*Aim of the exercise*: When the string "computer" occurs in a line of the records, show that line.

[Dataset entries]

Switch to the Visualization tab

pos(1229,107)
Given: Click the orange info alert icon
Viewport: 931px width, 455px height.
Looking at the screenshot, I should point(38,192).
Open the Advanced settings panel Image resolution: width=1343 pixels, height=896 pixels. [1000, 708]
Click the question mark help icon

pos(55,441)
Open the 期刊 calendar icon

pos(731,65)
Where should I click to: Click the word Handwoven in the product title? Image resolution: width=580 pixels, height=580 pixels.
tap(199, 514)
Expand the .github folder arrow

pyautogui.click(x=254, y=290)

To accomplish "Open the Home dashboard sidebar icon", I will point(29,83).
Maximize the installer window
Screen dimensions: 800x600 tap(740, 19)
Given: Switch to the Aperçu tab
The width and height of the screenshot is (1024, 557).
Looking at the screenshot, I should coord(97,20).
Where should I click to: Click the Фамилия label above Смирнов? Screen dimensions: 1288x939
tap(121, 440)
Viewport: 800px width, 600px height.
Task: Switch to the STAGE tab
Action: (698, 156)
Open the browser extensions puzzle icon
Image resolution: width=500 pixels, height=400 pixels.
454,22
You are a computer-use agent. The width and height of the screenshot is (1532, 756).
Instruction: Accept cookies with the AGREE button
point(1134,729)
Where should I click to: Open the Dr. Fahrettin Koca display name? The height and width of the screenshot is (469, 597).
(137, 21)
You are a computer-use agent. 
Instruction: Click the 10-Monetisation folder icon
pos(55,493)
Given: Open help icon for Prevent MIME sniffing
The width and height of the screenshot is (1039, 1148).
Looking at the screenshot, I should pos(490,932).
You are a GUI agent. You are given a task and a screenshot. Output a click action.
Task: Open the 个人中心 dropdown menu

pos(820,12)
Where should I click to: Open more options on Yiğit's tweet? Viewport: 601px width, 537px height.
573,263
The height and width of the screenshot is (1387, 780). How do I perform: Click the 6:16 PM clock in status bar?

*Exercise output*:
You are a computer-use agent. The width and height of the screenshot is (1532, 756).
You are a computer-use agent. 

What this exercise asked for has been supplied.